Shift

Everything About Fiction You Never Wanted to Know.

Greetings Subject 32763

Welcome to Shift, your not so ordinary puzzle platformer.

Shift is a quintology flash game series about test subjects that have to reach the exit, utilizing a power known as "shift." When the test subject shifts, they invert into the ground below them, making the white tiles the foreground and the black tiles the background. As the game progresses to sequels, new things are added such as tiles you can't shift on as well as arrows that shift gravity.

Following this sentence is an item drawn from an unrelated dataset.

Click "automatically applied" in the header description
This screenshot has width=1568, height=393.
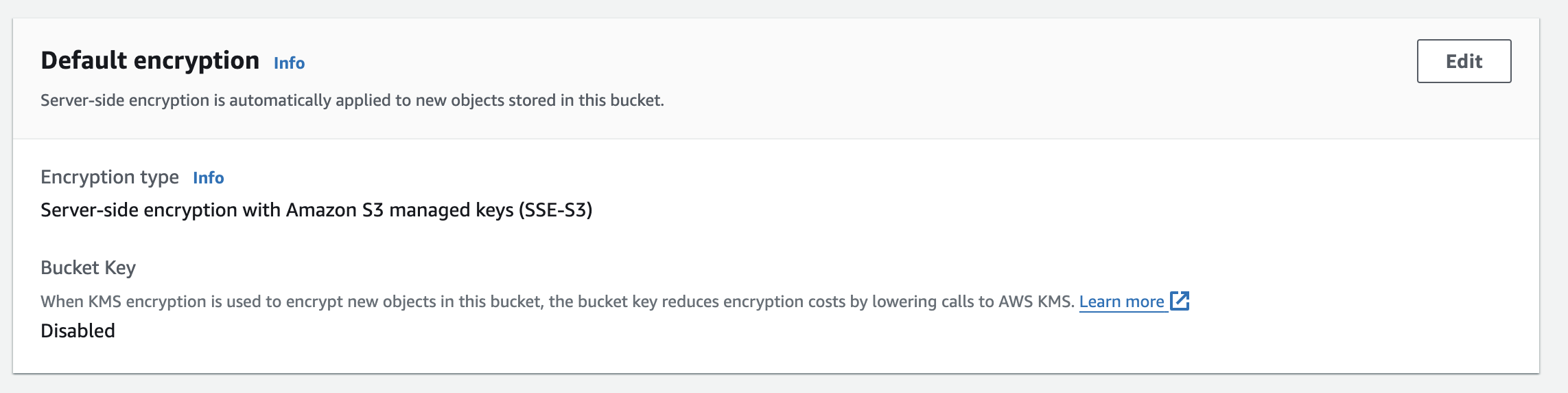click(299, 100)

Truthfully, the company that's performing the experiment has actually captured a father, mother and son to use them as test subjects to experiment on them in secret. As the series progresses, the family tries to escape.

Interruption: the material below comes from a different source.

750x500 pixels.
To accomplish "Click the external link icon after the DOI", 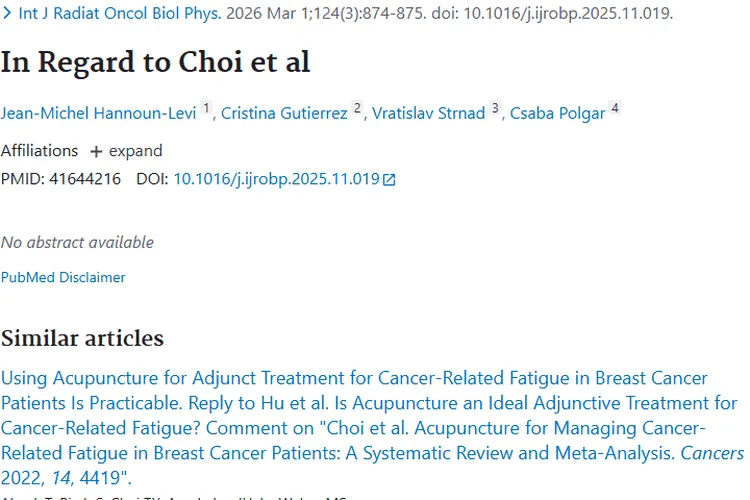I will point(390,180).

The series is available at Armor Games, Newgrounds and Kongregate. Go here.

Recently, a Gaiden Game by the name of "Shift: Freedom" has been released. It was initially exclusive to the iPhone. Additionally, an adaptation called "Shifting World" made by Aksys will be released in April 2012 for the 3DS. No relation to Need for Speed: Shift or its sequel, Shift 2: Unleashed.

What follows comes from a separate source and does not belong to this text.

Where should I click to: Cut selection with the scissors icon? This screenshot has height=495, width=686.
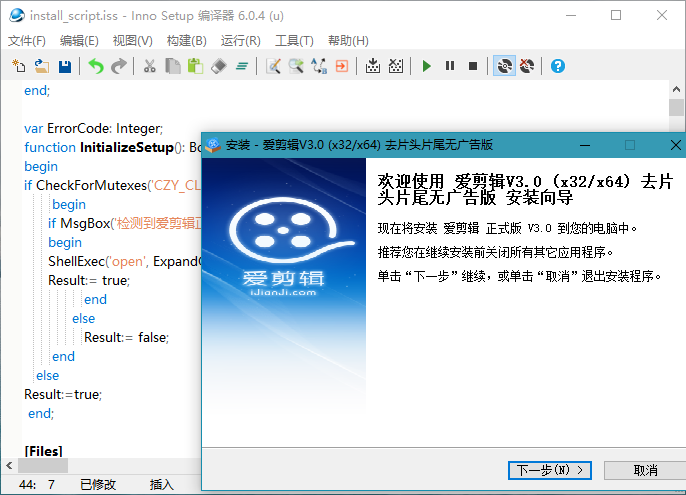tap(149, 66)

Tropes used in Shift include:
  • Advancing Wall of Doom: A few spike-lined walls make appearances in the first two games.
  • Breaking the Fourth Wall
    • In the first game, at one point it claims the player's timer has been corrupted and it will not be able to record their name as a high score.
    • In the beginning of Shift 2, when an Advancing Wall of Doom in the first level stops halfway instead of crushing the player, the game claims it's due to a "faulty actionscript".
  • Deliberately Monochrome
  • Diabolus Ex Machina: The endings. All of them, to the point of apparent self-parody by the fourth game.
  • Everything's Better with Spinning: Shifting and touching the arrows causes the screen to spin. Doors rotate halfway once the key is obtained. The lightbulb icon in 3 and 4 also spins.
  • Exactly What It Says on the Tin: To beat the game, you have to, well, shift. And it is performed by the shift key.
  • Gravity Screw: Aside from the titular Shift mechanic, arrow tiles from Shift 2 onwards change the level's gravity at any time.
  • Happily Ever After: The Good Ending of Shift 4.
  • Level Editor: Introduced in Shift 2.
  • Mind Screw: Don't try to figure out how the Shift mechanic works. Or how the multiple characters in Shift 4 can maneuver in different spaces and gravities all at the same time.
  • Multiple Endings: Starting in Shift 2, if you get the Bad Ending, the game will hint that there's a better one out there, but you'll have to figure out the rest on your own.
  • Plot Hole: Shift 1 and 2 end with the player character either dying or escaping the facility. But somehow, in the ending of Shift 3 and the gameplay of 4 those characters are still imprisoned and need to be rescued.
  • Secret Character: In Shift 3, you can unlock Mel Gibson. Actually, Fancy Pants.
  • Sequel Difficulty Spike: Averted in the main sequels, but more than a few of Shift 3's player packs require an insane amount of precision jumping, sometimes verging into Some Dexterity Required.
  • Shout-Out: Portal, and at the end of Shift 4, Shaft. There's probably at least a half a dozen more.
    • In the first one, there's a whopping two of these to Portal: "Now you're thinking with shifting :P" and "THE TIMER IS A LIE!".
  • Spikes of Doom
  • Timed Mission: Every Shift game has a timer somewhere in it telling you how long you've been playing (and the game likes messing with you on this matter, too). In Shift 4, it says you have only "ten minutes" to complete each chapter, but this is a lie (you even get a medal for letting the timer expire). However, when Shift 4 gives you "two minutes" to get through three rooms to reach the Good Ending, it really does mean it.